Stable isotope determination of plasma lactate conversion into glucose in fasting infants

P. F. Bougneres, F. Rocchiccioli, N. Nurjhan and J. Zeller
Institut National de la Sante et de la Recherche Medicale Unite 342, Hopital Saint Vincent de Paul, Paris, France.

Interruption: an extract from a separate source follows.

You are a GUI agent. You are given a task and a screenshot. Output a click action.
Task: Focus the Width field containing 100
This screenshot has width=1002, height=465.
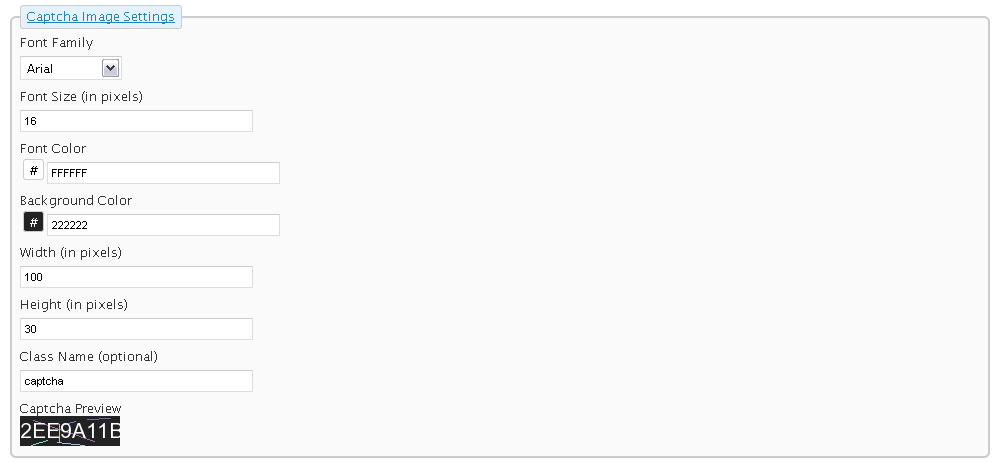tap(136, 277)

To quantify lactate gluconeogenesis, we developed a gas chromatography-mass spectrometry method based on the infusion of [6,6-2H2]glucose and [3-13C]lactate tracers to 12 infants aged 1-25 mo fasting for 11.5 +/- 1.5 h. Both rates of appearance of plasma glucose (26.7 +/- 2.6 mumol.kg-1.min-1, 4.8 +/- 0.5 mg.kg-1.min-1) and lactate (30.8 +/- 3.1 mumol.kg-1.min-1, 2.8 +/- 0.3 mg.kg-1.min-1) were remarkably elevated compared with adult values. The interconversion of plasma lactate and glucose was determined by 1) measuring the incorporation of 13C from [3-13C]lactate into plasma glucose; 2) correcting for the metabolic exchange of carbon atoms in the tricarboxylic acid cycle. For this purpose, an additional group of six infants was infused with [3-13C]lactate, and the distribution of 13C at specific carbon positions in the glucose molecule was determined using relevant ions in the electron-impact mass spectrum of its 1,2,5,6-diisopropylidene-3-O-acetyl-alpha-furanosyl derivative; and 3) measuring the reverse conversion of glucose to lactate in five other infants infused with [1-13C]glucose. We found that 54 +/- 2% of glucose was derived from plasma lactate (14.4 +/- 1.3 mumol.kg-1.min-1, 2.6 +/- 0.2 mg.kg-1.min-1). Lactate and glucose rates of appearance were correlated (r = 0.58, P < 0.05) and decreased with fasting duration (r = 0.66, P < 0.02). The correction factor for carbon exchange in the tricarboxylic acid cycle was 1.14 +/- 0.11.(ABSTRACT TRUNCATED AT 250 WORDS)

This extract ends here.